The GBI searched Winslow's laptop roughly 14 months later following the issuance of a warrant. The GBI attributed the delay in searching the laptop to a backlog of other tasks. During that search, an agent found two videos containing what the agent considered to be child pornography. Digital records showed that both videos were downloaded to Winslow's laptop on September 15, 2018 at 1:15 a.m.
Winslow moved to suppress all of the electronic evidence, arguing that the search was conducted without his consent and with an invalid warrant. More specifically, he argued that his consent did not extend to a full forensic search of the laptop and had long expired. Additionally, Winslow argued that the warrant 2 had expired before the GBI search of the laptop commenced because of a ten-day execution requirement both within the warrant itself and pursuant to OCGA § 17-5-25; that the warrant was void because it was obtained in a different judicial district than where the evidence was housed; and the affidavit supporting the search warrant lacked probable cause.
Following a hearing, the trial court denied the motion to suppress. The court determined that Winslow consented to the search of his laptop, that his consent was never withdrawn, that the search was valid, and that the search was conducted in a reasonable amount of time.
2. Winslow challenges the trial court's denial of his motion to suppress, arguing that he did not consent to the search of his laptop and that the State did not have a valid search warrant for the laptop because the warrant had expired, it was issued in a different county than where the evidence was located, and the supporting affidavit lacked probable cause. For the reasons explained below, we conclude that the court did not err in finding that Winslow consented to the search.
It is well settled that a valid consent to a search eliminates the need for either probable cause or a search warrant. In order to justify a warrantless search on the grounds of consent, the State has the burden of proving that the consent was freely and voluntarily given under the totality of the circumstances. It is only by analyzing all the circumstances of an individual consent that it can be ascertained whether in fact it was voluntary or coerced.
(Citations and punctuation omitted.) Brooks v. State, 285 Ga. 424, 425-426, 677 S.E.2d 68 (2009). “[T]he standard for measuring the scope of a suspect's consent under the Fourth Amendment is that of objective reasonableness – what would a typical reasonable person have understood by the exchange between the officer and the suspect?” (Punctuation omitted.) State v. Turner, 304 Ga. 356, 360 (1) (a), 818 S.E.2d 589 (2018).
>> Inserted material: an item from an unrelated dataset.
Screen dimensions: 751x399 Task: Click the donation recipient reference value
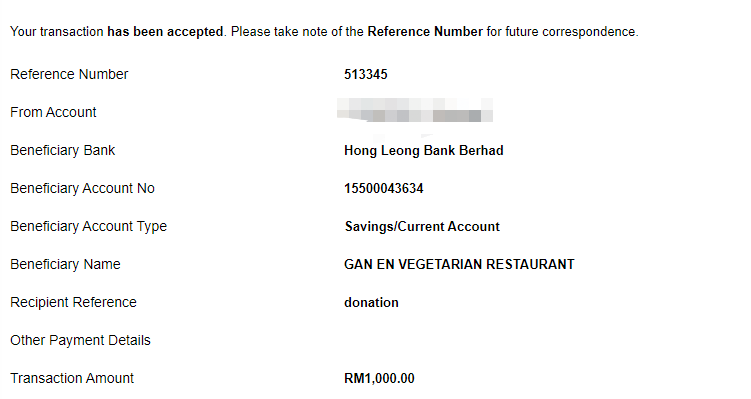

Further, constrained by that limitation, “[o]nce consent is legally obtained, it continues until it is either revoked or withdrawn.” Woods v. State, 258 Ga. 540, 542 (2), 371 S.E.2d 865 (1988).
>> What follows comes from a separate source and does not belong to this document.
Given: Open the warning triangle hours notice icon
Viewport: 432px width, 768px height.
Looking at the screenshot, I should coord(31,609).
This Court will not disturb a trial court's findings of fact in ruling on a motion to suppress unless they are clearly erroneous.3 See Doleman v. State, 304 Ga. 740, 743 (2), 822 S.E.2d 223 (2018). When reviewing the trial court's findings of fact, “this Court construes the evidence most favorably to upholding the trial court's findings and judgment and will not disturb the trial court's findings of fact if there is any evidence to support them.” Id. “[T]he trial court's application of the law to undisputed facts is subject to de novo review․” (Citation omitted.) State v. Palmer, 285 Ga. 75, 78, 673 S.E.2d 237 (2009).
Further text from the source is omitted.